AJ: As I wrote in my review, They Shall Not Grow Old was a perfect challenge for Peter Jackson: one where he could exercise his technical mastery to its full effect and largely stand aside on the story piece. We do not have a proper appreciation in this country for the devastating impact and long-reaching effects of the First World War but, thanks to Jackson, we at least have a place on film to start.
AJ: Kindness is radical. Won’t You Be My Neighbor is a very conventional documentary about a well-known public figure, Fred Rogers. And yet the time for it was perfectly right. In a world where just about everyone and everything seems mean, a dose of Mr. Rogers was a wonderful—albeit temporary—balm for what ails us.
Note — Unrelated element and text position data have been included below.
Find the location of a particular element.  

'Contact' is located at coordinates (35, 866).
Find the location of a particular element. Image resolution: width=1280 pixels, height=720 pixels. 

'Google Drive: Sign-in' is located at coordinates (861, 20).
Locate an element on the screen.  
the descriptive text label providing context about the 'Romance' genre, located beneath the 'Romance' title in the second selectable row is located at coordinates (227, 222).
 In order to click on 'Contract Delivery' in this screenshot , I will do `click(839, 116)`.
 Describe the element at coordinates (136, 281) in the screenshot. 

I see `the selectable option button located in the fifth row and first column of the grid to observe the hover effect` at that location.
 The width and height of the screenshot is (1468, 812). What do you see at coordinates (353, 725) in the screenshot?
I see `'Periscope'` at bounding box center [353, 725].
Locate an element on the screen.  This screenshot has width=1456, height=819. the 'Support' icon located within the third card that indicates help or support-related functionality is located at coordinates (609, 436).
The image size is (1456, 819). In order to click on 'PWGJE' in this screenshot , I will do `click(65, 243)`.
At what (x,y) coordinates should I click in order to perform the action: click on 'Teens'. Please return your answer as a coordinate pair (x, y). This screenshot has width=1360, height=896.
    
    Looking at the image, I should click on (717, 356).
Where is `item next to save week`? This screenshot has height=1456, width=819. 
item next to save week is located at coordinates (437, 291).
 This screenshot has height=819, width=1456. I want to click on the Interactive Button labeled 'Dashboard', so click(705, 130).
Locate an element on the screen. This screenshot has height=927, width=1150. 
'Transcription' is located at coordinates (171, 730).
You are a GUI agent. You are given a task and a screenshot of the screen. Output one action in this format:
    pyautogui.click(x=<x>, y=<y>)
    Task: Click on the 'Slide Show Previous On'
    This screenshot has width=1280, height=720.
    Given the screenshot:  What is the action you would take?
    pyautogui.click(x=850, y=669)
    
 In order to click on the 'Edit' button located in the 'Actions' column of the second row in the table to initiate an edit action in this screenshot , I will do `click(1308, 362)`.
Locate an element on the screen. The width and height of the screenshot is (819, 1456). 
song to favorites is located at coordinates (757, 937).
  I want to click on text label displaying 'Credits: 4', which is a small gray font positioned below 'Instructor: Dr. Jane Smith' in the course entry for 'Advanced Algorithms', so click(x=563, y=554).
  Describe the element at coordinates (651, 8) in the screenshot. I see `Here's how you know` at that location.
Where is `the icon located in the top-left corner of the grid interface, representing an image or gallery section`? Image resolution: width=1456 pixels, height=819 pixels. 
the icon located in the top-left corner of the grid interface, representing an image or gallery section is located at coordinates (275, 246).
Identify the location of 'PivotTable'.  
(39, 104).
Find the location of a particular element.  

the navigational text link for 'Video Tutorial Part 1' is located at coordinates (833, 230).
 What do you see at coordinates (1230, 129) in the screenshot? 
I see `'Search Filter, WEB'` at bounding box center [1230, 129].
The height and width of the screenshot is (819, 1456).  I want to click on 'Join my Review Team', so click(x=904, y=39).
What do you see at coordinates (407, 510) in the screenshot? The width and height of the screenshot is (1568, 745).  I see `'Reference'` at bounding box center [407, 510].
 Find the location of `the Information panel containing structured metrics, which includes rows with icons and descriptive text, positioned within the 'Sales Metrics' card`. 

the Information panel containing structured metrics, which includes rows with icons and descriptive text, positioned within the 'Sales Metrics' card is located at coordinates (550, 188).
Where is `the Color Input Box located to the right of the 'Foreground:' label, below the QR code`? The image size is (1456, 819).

AJ: The Ballad of Buster Scruggs was my last cut, interrupting a run of Coen brothers films in the 10 best. It’s not unworthy of the list. Hold the Dark and Hereditary chilled me to the bone in their own ways. The Death of Stalin gave us a wonderful window in to what the West Wing might look like should a sudden leadership change arise. Journey’s End is an excellent fictional companion to They Shall Not Grow Old. It’s always good to see Edie Falco, so Outside In is worth your time. Finally, Paddington 2 has every bit as much charm as the original but with a few dashes of additional Britishness, courtesy of Hugh Grant.
SC: Beyond all the wonderful films we’ve already listed, there’s You Were Never Really Here, Widows, Incredibles 2, Blindspotting, and the hugely underrated A Futile and Stupid Gesture. Again, though perhaps in quantity more than top-level quality, it was a good year at the movies.